Aurich Lawson / Thinkstock

It's hard to believe that just a few decades ago, touchscreen technology could only be found in science fiction books and film. These days, it's almost unfathomable how we once got through our daily tasks without a trusty tablet or smartphone nearby, but it doesn't stop there. Touchscreens really are everywhere. Homes, cars, restaurants, stores, planes, wherever—they fill our lives in spaces public and private.

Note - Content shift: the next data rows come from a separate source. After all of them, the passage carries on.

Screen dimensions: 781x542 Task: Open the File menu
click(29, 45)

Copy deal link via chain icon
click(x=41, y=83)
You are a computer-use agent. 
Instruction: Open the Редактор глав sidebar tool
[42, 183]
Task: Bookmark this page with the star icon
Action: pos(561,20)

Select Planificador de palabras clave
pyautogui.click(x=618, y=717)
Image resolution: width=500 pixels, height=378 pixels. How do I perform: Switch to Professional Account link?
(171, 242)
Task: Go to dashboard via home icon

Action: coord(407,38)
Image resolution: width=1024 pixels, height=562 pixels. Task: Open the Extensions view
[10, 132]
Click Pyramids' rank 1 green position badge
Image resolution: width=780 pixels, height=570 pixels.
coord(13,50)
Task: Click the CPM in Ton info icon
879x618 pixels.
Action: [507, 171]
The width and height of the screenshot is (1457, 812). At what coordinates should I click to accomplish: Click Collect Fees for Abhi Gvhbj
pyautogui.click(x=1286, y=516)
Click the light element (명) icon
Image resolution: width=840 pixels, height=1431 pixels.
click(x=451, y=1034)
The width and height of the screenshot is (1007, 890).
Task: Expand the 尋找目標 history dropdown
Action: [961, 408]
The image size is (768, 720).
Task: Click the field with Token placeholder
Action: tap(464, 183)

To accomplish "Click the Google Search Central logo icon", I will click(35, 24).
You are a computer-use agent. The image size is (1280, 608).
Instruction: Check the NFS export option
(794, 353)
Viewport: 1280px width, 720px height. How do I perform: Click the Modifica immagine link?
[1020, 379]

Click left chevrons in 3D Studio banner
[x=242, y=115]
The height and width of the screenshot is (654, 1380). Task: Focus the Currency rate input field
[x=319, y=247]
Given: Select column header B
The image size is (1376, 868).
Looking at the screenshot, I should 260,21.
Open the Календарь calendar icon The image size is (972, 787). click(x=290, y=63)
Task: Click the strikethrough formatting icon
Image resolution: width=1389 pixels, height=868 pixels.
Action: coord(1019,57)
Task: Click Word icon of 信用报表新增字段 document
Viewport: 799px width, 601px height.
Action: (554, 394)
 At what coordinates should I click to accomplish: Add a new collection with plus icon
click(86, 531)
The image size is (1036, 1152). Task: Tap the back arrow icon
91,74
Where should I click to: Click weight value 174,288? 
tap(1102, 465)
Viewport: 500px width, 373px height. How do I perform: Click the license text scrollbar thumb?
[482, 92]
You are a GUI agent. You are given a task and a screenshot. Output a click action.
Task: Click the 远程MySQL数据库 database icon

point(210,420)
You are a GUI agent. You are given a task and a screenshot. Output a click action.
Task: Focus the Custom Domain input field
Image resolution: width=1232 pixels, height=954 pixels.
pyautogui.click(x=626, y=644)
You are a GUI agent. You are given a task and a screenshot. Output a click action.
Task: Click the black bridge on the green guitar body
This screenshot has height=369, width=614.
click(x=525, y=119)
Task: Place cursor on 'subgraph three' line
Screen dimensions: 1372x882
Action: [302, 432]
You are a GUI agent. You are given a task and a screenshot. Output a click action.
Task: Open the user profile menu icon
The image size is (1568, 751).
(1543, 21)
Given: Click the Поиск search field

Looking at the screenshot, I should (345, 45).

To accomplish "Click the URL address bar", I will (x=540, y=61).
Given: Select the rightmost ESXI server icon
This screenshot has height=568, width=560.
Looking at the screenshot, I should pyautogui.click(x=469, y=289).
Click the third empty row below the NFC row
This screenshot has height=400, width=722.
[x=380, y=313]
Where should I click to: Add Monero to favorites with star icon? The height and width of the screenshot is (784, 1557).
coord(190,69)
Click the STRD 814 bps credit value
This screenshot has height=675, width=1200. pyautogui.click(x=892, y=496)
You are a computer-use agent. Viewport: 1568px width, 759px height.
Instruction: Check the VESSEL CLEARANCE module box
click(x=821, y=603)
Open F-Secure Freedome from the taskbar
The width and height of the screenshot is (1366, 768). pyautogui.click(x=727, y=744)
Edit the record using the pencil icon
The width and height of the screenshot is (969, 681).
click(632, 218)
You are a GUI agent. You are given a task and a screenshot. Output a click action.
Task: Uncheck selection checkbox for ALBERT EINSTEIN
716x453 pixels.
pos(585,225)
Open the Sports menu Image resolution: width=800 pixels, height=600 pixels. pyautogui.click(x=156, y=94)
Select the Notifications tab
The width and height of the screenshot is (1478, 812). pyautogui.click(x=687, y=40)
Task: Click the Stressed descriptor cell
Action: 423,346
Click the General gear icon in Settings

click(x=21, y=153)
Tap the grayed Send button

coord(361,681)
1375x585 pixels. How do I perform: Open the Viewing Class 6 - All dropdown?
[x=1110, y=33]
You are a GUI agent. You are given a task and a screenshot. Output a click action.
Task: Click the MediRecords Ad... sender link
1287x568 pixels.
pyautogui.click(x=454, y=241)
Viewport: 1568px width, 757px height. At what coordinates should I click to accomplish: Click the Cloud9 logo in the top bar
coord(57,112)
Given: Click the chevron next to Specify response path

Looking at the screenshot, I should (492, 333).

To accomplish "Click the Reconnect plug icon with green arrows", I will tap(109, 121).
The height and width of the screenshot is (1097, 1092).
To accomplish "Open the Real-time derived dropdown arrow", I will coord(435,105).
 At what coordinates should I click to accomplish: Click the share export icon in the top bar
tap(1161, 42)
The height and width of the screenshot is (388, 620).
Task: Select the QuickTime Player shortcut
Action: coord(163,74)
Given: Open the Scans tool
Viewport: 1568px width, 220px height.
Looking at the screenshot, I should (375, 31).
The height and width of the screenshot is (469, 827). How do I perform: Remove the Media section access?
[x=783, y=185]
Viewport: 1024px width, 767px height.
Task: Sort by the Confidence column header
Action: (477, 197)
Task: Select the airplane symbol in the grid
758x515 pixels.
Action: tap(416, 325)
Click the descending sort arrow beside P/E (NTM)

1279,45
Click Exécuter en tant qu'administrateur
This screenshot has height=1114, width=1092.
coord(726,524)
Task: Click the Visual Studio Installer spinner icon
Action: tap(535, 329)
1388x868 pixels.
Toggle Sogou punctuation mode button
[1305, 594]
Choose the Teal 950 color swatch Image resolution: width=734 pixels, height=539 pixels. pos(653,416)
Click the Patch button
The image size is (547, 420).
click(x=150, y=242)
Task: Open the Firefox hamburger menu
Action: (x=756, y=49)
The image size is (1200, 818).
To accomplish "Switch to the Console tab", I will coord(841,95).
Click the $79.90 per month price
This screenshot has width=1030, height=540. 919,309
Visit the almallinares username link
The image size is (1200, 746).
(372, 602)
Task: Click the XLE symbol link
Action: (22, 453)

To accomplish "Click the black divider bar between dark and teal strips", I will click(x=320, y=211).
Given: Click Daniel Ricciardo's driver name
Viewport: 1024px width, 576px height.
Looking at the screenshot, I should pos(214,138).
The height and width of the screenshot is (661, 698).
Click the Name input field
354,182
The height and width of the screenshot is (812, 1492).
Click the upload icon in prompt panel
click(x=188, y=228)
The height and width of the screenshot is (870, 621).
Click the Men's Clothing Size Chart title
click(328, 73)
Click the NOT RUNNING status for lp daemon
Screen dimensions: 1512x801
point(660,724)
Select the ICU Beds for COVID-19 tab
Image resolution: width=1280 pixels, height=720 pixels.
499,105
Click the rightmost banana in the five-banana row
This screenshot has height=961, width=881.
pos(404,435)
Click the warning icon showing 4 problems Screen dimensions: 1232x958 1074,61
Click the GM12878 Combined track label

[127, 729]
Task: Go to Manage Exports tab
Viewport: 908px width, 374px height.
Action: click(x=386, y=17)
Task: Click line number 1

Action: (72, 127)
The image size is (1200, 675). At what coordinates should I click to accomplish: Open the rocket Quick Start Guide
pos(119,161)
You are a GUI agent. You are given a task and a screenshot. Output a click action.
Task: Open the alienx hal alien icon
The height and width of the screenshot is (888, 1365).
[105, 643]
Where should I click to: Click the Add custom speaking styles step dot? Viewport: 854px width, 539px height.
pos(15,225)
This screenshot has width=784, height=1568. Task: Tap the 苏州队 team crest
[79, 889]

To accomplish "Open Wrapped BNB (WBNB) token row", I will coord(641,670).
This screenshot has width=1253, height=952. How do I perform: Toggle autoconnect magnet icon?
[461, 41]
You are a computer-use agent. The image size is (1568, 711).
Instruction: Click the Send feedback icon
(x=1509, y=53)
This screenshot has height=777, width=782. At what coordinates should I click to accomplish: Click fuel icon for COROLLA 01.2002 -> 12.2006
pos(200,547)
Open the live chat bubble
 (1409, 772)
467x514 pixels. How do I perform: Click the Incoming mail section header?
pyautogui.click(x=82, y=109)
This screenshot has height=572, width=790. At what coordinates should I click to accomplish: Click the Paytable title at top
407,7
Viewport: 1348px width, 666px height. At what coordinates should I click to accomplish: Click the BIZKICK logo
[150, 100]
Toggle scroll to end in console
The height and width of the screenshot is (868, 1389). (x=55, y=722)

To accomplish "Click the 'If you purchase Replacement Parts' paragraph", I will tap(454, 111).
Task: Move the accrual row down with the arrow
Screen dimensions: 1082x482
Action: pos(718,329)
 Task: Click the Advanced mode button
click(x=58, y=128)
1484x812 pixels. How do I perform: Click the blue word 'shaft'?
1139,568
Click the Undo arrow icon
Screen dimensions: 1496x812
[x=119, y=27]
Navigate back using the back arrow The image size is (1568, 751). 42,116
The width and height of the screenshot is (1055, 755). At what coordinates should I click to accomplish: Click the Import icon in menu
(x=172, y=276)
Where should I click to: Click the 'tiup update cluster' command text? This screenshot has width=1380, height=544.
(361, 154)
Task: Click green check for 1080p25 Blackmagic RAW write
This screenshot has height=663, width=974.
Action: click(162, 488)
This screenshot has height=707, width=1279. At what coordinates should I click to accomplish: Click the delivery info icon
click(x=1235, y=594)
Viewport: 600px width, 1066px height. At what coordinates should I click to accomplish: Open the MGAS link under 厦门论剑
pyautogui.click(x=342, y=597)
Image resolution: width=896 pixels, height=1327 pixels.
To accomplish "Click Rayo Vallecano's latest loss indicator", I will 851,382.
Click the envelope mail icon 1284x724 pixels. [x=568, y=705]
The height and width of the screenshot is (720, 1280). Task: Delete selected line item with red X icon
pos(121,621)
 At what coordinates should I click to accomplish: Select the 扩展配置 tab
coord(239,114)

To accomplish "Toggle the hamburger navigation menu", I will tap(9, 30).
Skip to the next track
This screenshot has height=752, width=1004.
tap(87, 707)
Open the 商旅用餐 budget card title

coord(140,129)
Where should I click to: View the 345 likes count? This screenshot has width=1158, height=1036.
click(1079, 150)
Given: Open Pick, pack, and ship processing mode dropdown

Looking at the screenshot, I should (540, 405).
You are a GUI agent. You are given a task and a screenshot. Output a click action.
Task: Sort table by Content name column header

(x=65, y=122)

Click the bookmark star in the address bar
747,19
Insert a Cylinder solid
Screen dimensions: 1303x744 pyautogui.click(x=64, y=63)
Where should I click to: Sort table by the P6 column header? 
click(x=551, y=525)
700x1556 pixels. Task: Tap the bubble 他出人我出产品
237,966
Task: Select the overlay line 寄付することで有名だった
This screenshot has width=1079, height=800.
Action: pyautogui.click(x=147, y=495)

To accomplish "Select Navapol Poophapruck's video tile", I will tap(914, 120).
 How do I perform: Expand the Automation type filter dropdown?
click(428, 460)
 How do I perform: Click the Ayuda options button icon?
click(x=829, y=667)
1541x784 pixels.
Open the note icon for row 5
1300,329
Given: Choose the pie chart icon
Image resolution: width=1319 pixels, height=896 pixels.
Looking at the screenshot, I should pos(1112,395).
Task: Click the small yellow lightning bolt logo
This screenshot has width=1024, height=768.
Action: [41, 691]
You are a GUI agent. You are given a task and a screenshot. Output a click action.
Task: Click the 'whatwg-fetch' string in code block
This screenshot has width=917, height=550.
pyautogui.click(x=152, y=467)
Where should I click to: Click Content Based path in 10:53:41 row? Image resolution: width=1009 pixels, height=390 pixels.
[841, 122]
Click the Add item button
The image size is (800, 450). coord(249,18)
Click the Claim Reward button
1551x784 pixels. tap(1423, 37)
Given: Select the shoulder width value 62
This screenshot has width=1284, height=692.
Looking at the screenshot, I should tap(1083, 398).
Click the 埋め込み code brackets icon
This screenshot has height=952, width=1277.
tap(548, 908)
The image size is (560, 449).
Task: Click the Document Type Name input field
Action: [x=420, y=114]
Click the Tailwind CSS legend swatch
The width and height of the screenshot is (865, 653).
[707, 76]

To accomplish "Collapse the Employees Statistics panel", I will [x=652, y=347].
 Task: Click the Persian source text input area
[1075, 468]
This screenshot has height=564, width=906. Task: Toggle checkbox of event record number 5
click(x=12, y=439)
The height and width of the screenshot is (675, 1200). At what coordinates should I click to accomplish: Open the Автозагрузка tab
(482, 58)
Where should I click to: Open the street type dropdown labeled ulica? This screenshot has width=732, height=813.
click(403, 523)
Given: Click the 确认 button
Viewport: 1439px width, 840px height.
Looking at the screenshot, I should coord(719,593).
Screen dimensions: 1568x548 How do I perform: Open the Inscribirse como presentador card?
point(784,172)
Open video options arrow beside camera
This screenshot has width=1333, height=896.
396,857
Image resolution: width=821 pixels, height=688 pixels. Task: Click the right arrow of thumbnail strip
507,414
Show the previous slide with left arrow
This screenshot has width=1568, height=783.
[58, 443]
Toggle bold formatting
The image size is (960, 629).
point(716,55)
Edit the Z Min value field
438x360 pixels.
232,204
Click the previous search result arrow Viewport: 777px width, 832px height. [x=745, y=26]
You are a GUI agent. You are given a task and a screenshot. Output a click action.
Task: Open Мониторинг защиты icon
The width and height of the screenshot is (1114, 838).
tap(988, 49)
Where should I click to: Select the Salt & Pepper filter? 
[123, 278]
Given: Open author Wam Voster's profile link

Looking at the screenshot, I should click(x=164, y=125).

It took generations and several major technological advancements for touchscreens to achieve this kind of presence. Although the underlying technology behind touchscreens can be traced back to the 1940s, there's plenty of evidence that suggests touchscreens weren't feasible until at least 1965. Popular science fiction television shows like Star Trek didn't even refer to the technology until Star Trek: The Next Generation debuted in 1987, almost two decades after touchscreen technology was even deemed possible. But their inclusion in the series paralleled the advancements in the technology world, and by the late 1980s, touchscreens finally appeared to be realistic enough that consumers could actually employ the technology into their own homes. 

This article is the first of a three-part series on touchscreen technology's journey to fact from fiction. The first three decades of touch are important to reflect upon in order to really appreciate the multitouch technology we're so used to having today. Today, we'll look at when these technologies first arose and who introduced them, plus we'll discuss several other pioneers who played a big role in advancing touch. Future entries in this series will study how the changes in touch displays led to essential devices for our lives today and where the technology might take us in the future. But first, let's put finger to screen and travel to the 1960s.